YOUR OBJECTIVE
Copy the data below line for line without changing any wording, and leave out the pictures.

RECORDED DATA
———

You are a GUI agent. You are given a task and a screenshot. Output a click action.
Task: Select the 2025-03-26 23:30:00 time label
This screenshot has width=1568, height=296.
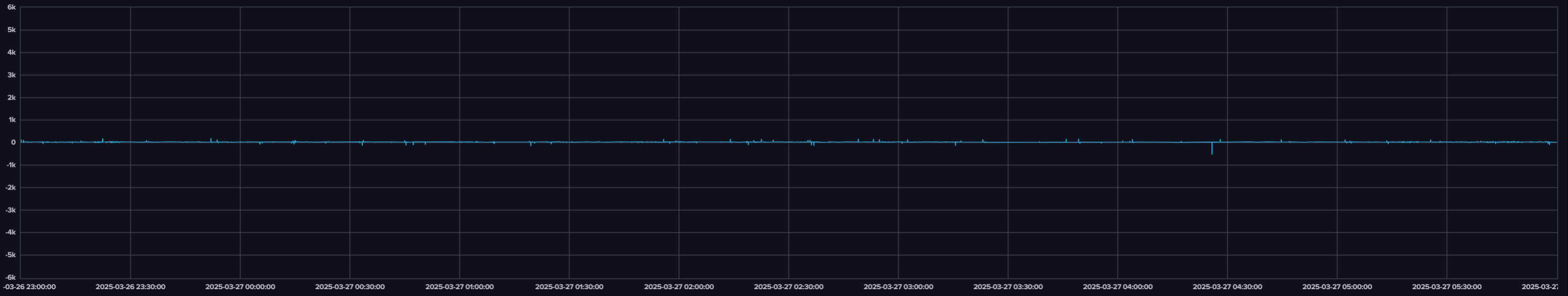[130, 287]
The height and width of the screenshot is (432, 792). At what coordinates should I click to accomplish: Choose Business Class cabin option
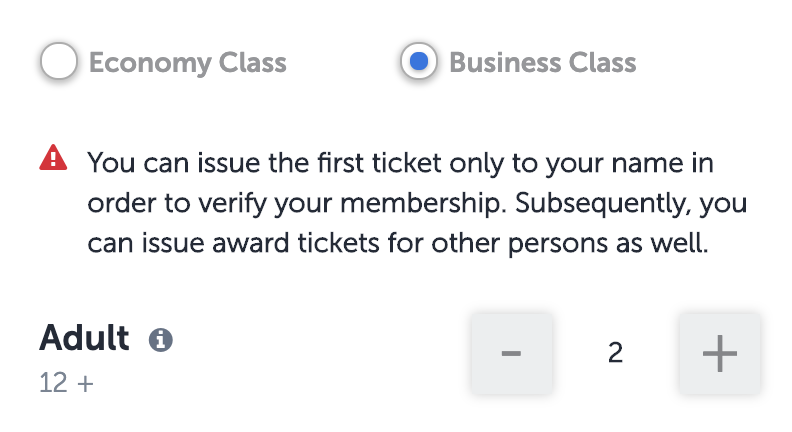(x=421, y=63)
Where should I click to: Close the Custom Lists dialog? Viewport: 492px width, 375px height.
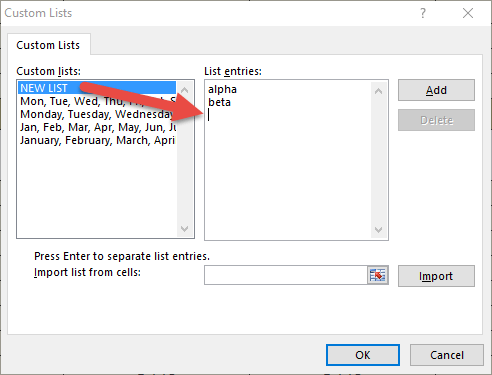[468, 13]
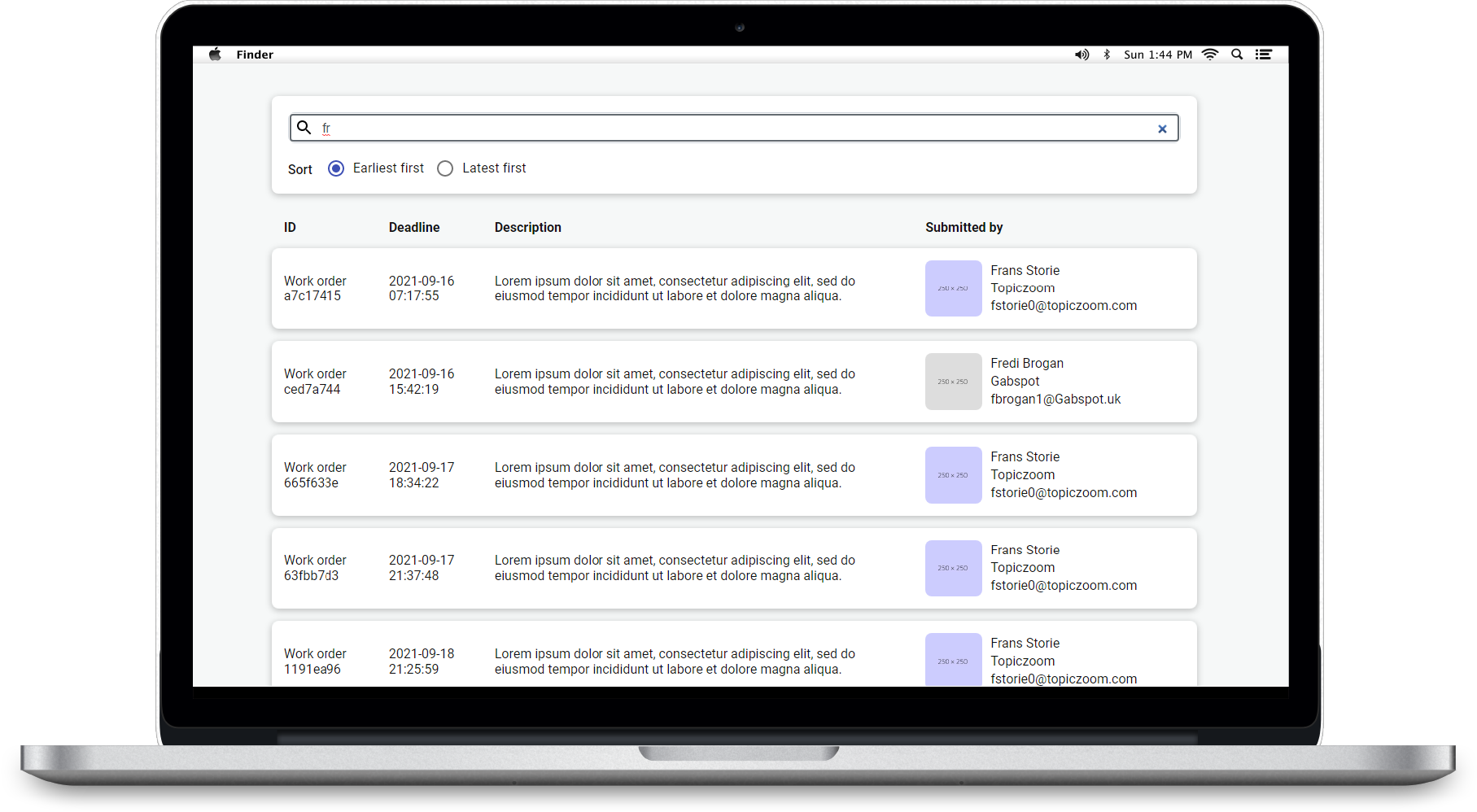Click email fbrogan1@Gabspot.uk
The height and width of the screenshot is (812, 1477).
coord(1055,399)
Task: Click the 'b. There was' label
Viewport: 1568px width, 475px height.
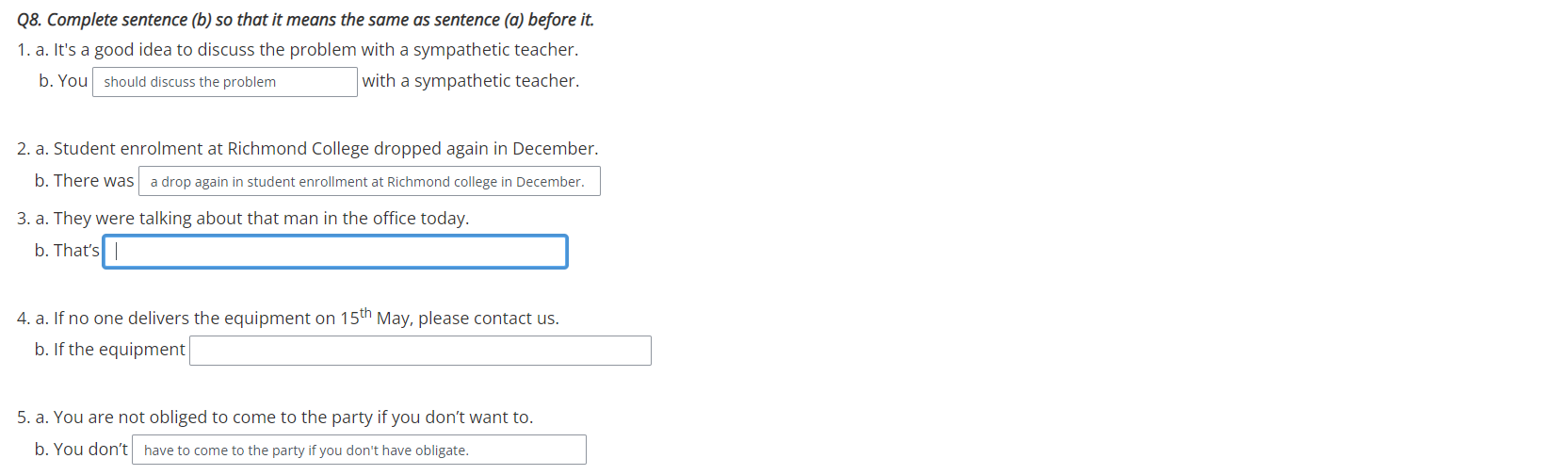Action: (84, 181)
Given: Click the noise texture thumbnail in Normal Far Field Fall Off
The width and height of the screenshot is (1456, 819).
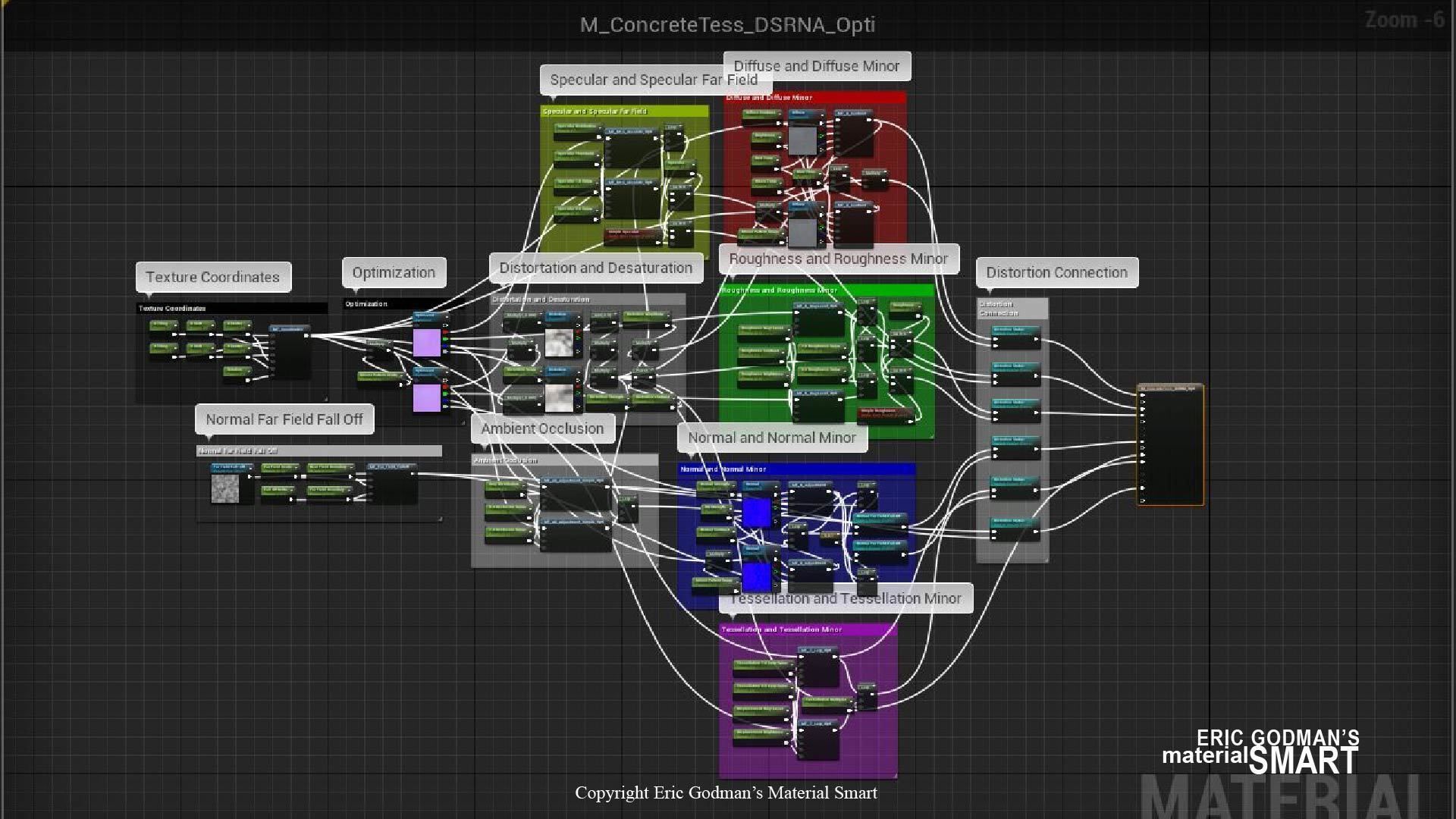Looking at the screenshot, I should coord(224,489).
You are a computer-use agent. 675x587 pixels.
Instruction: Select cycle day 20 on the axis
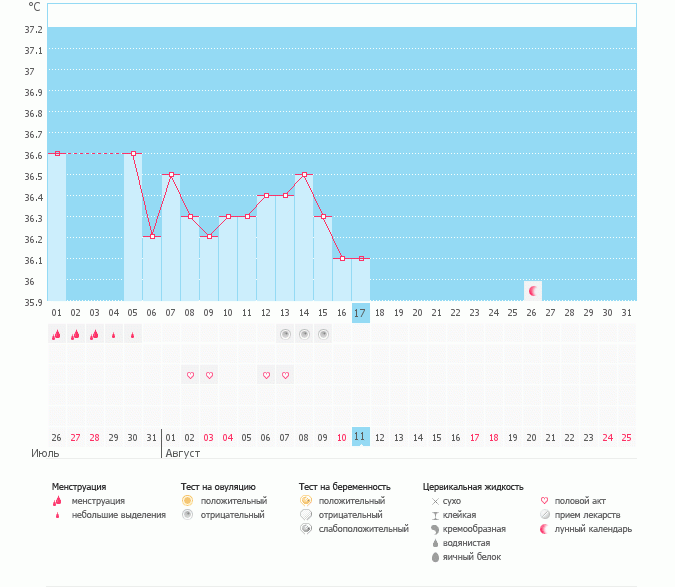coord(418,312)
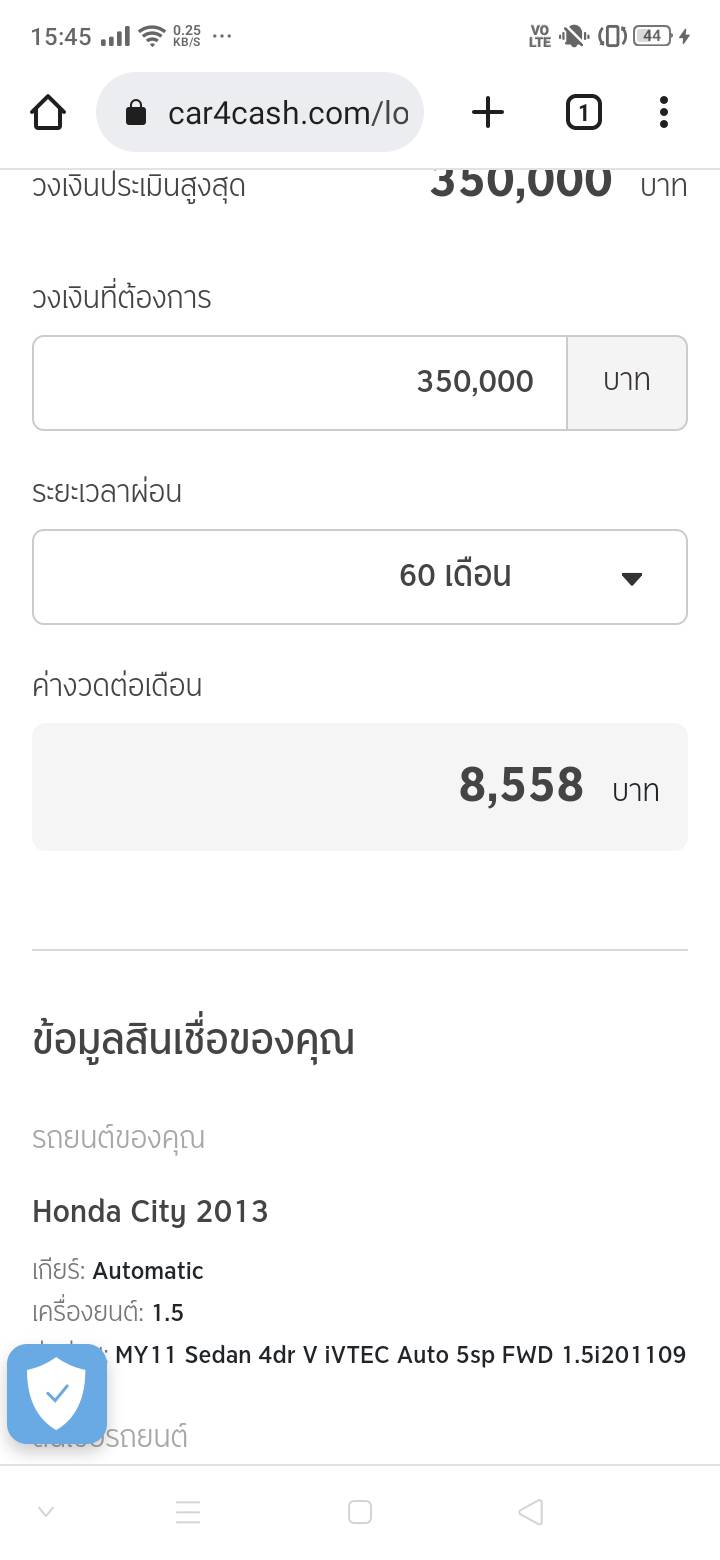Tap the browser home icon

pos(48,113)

———

RESULT OF THE EXERCISE
You are a GUI agent. You are given a task and a screenshot. Output a click action.
Task: Select the 2025-03-26 23:30:00 time label
This screenshot has width=1568, height=296.
[130, 287]
The height and width of the screenshot is (432, 792). At what coordinates should I click to accomplish: Choose Business Class cabin option
(x=421, y=63)
Where should I click to: Close the Custom Lists dialog? Viewport: 492px width, 375px height.
[468, 13]
Click email fbrogan1@Gabspot.uk
The height and width of the screenshot is (812, 1477).
coord(1055,399)
Task: Click the 'b. There was' label
Viewport: 1568px width, 475px height.
Action: (84, 181)
Given: Click the noise texture thumbnail in Normal Far Field Fall Off
The width and height of the screenshot is (1456, 819).
Looking at the screenshot, I should coord(224,489).
You are a computer-use agent. 675x587 pixels.
Instruction: Select cycle day 20 on the axis
coord(418,312)
Tap the browser home icon

pos(48,113)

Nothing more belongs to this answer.